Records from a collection
+++

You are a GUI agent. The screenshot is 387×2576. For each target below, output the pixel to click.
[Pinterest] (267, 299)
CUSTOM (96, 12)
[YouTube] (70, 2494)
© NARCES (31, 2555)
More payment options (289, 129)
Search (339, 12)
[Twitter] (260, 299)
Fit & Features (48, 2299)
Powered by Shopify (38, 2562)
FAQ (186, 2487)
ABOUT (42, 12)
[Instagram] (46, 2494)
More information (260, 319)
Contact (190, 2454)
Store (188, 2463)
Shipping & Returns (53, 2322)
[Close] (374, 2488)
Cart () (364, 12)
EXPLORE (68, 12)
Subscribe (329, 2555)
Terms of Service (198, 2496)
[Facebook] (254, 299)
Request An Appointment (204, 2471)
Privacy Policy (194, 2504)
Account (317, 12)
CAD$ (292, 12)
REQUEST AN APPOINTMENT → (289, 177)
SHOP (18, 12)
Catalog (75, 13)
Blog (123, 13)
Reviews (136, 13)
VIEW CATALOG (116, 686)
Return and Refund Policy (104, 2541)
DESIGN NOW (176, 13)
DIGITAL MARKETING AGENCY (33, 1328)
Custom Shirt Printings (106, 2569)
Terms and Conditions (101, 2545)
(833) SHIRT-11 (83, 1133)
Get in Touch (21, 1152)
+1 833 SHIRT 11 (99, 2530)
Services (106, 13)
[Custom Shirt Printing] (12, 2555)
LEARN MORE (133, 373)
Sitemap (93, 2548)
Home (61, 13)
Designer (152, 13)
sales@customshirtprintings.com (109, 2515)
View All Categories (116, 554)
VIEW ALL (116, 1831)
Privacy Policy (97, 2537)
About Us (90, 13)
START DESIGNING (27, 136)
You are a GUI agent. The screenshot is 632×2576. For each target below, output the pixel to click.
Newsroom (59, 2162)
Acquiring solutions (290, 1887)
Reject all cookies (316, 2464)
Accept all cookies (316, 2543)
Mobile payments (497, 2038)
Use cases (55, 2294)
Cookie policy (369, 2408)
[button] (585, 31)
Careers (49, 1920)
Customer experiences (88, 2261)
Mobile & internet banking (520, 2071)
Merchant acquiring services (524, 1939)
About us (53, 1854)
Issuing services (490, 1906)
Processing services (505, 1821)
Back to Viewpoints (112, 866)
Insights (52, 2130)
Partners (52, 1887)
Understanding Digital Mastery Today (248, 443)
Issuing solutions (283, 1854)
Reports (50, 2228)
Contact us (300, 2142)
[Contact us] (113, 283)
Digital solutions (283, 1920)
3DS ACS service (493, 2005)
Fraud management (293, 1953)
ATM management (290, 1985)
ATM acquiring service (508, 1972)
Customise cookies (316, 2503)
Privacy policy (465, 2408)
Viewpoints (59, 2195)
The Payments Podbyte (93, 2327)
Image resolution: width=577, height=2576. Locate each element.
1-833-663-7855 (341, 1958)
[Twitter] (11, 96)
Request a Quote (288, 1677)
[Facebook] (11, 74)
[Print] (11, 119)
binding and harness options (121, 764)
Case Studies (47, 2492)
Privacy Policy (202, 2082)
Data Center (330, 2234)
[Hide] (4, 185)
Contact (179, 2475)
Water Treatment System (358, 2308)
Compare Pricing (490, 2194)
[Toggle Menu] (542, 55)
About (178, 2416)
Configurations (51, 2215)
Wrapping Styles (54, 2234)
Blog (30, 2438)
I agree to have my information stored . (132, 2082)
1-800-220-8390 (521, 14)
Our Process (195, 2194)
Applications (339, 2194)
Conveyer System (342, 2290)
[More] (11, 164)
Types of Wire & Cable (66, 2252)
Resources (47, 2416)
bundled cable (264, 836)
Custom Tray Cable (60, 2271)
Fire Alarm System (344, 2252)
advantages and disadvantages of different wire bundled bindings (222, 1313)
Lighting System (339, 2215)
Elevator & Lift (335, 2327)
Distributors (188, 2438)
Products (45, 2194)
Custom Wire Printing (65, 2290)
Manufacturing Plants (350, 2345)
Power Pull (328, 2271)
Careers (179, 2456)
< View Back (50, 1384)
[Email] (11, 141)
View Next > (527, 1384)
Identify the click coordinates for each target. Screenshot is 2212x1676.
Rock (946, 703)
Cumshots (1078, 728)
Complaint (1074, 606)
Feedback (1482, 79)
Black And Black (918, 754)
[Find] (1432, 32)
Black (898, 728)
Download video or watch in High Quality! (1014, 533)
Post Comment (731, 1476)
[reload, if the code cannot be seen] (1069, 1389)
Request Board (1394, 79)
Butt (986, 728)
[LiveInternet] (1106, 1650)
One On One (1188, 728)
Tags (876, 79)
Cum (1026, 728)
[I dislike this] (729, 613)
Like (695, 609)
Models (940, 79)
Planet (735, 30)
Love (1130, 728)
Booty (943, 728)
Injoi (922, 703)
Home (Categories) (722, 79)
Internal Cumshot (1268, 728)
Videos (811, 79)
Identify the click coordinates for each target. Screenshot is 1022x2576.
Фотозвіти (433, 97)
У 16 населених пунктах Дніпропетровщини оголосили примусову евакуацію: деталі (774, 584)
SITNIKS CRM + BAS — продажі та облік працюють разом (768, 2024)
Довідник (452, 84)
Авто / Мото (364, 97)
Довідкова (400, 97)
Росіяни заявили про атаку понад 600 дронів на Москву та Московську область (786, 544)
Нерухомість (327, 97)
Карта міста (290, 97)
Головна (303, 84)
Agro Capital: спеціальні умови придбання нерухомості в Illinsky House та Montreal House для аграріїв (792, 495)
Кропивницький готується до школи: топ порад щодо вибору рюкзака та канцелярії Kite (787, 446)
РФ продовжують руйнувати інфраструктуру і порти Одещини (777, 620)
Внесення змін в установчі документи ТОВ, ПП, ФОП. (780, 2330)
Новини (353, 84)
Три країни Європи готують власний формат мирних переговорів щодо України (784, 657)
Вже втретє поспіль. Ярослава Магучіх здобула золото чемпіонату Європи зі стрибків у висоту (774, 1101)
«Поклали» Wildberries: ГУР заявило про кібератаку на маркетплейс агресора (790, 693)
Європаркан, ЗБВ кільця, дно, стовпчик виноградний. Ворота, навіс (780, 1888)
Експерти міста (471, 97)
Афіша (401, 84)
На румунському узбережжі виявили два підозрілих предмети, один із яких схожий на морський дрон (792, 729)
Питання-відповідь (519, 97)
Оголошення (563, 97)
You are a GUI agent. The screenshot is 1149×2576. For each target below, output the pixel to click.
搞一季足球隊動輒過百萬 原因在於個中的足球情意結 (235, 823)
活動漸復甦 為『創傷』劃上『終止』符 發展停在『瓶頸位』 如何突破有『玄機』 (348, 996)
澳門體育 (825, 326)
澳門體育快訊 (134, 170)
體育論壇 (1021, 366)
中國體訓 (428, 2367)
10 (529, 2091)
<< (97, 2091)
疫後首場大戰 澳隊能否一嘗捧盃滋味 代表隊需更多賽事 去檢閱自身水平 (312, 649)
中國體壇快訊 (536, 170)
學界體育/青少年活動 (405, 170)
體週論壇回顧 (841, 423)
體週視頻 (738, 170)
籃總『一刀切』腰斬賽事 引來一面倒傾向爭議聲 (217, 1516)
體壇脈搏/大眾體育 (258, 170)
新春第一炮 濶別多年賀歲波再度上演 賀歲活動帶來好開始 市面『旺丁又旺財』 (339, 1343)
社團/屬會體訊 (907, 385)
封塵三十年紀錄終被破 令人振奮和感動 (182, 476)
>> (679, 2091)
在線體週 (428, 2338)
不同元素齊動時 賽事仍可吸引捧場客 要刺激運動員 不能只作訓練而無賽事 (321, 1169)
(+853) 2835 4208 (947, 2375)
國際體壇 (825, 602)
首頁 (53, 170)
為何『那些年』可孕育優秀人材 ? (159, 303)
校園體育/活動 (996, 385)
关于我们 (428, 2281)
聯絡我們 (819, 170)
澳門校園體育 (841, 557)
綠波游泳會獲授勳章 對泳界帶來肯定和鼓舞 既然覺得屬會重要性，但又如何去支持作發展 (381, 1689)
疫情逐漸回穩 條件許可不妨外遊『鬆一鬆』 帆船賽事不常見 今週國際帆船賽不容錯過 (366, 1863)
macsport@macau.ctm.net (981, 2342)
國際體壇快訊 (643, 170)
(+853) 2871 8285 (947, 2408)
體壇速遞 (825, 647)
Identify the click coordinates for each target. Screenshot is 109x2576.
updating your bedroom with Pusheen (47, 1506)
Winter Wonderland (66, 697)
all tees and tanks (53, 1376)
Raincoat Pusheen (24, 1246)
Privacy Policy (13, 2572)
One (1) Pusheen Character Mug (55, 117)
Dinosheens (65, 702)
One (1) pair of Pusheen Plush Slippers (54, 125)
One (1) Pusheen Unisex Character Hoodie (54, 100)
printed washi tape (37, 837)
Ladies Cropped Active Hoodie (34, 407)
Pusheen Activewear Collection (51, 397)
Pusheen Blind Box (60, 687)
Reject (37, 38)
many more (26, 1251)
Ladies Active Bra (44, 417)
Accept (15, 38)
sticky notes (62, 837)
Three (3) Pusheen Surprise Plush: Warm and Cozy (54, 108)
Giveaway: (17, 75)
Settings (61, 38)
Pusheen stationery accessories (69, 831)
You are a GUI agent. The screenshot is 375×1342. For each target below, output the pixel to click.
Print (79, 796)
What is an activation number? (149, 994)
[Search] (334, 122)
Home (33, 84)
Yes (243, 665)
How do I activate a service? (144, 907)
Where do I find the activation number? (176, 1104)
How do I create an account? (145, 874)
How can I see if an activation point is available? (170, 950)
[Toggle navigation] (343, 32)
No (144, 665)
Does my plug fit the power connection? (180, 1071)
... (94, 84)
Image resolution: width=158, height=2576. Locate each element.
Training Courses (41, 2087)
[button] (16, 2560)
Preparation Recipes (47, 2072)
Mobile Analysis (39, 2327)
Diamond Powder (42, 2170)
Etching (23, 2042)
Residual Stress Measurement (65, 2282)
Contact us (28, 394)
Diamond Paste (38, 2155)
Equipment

+++

WORK REQUEST: Please copy, exactly and with nothing else, the lines above beginning at the line that has "Terms of Service (198, 2496)" and ending with the line that has "Mobile & internet banking (520, 2071)".

SOLUTION TO THIS TASK:
Terms of Service (198, 2496)
[Facebook] (254, 299)
Request An Appointment (204, 2471)
Privacy Policy (194, 2504)
Account (317, 12)
CAD$ (292, 12)
REQUEST AN APPOINTMENT → (289, 177)
SHOP (18, 12)
Catalog (75, 13)
Blog (123, 13)
Reviews (136, 13)
VIEW CATALOG (116, 686)
Return and Refund Policy (104, 2541)
DESIGN NOW (176, 13)
DIGITAL MARKETING AGENCY (33, 1328)
Custom Shirt Printings (106, 2569)
Terms and Conditions (101, 2545)
(833) SHIRT-11 (83, 1133)
Get in Touch (21, 1152)
+1 833 SHIRT 11 (99, 2530)
Services (106, 13)
[Custom Shirt Printing] (12, 2555)
LEARN MORE (133, 373)
Sitemap (93, 2548)
Home (61, 13)
Designer (152, 13)
sales@customshirtprintings.com (109, 2515)
View All Categories (116, 554)
VIEW ALL (116, 1831)
Privacy Policy (97, 2537)
About Us (90, 13)
START DESIGNING (27, 136)
You are a GUI agent. The screenshot is 632×2576. For each target below, output the pixel to click.
Newsroom (59, 2162)
Acquiring solutions (290, 1887)
Reject all cookies (316, 2464)
Accept all cookies (316, 2543)
Mobile payments (497, 2038)
Use cases (55, 2294)
Cookie policy (369, 2408)
[button] (585, 31)
Careers (49, 1920)
Customer experiences (88, 2261)
Mobile & internet banking (520, 2071)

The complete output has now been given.